Round-trip time (RTT)

You can use TCP handshake Round-Trip Time (RTT) captured from the fentry/tcp_rcv_established Extended Berkeley Packet Filter (eBPF) hookpoint to read smoothed round-trip time (SRTT) and analyze network flows. In the Overview, Network Traffic, and Topology pages in web console, you can monitor network traffic and troubleshoot with RTT metrics, filtering, and edge labeling. For more information, see RTT Overview and Working with RTT.

Metrics, dashboards, and alerts enhancements

The Network Observability metrics dashboards in ObserveDashboardsNetObserv have new metrics types you can use to create Prometheus alerts. You can now define available metrics in the includeList specification. In previous releases, these metrics were defined in the ignoreTags specification.

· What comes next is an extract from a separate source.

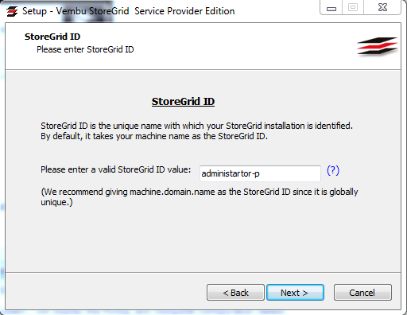Click 'Please enter a valid StoreGrid ID value' label
The width and height of the screenshot is (407, 315).
pyautogui.click(x=115, y=169)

For a complete list of these metrics, see Network Observability Metrics.

Improvements for Network Observability without Loki

You can create Prometheus alerts for the Netobserv dashboard using DNS and RTT metrics, even if you don’t use Loki. In the previous version of Network Observability, 1.4, these metrics were only available for querying and analysis in the Network Traffic, Overview, and Topology views, which are not available without Loki. For more information, see Network Observability Metrics.

Availability zones

You can configure the FlowCollector resource to collect information about the cluster availability zones. This configuration enriches the network flow data with the topology.kubernetes.io/zone label value applied to the nodes. For more information, see Working with availability zones.

Notable enhancements

The 1.5 release of the Network Observability Operator adds improvements and new capabilities to the OpenShift Container Platform web console plugin and the Operator configuration.

Performance enhancements
  • The spec.agent.ebpf.kafkaBatchSize default is changed from 10MB to 1MB to enhance eBPF performance when using Kafka.

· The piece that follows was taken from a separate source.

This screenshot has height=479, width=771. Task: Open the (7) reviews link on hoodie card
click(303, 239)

    When upgrading from an existing installation, this new value is not set automatically in the configuration. If you monitor a performance regression with the eBPF Agent memory consumption after upgrading, you might consider reducing the kafkaBatchSize to the new value.

Web console enhancements:
  • There are new panels added to the Overview view for DNS and RTT: Min, Max, P90, P99.

  • There are new panel display options added:

    • Focus on one panel while keeping others viewable but with smaller focus.

    • Switch graph type.

    • Show Top and Overall.

  • A collection latency warning is shown in the Custom time range pop-up window.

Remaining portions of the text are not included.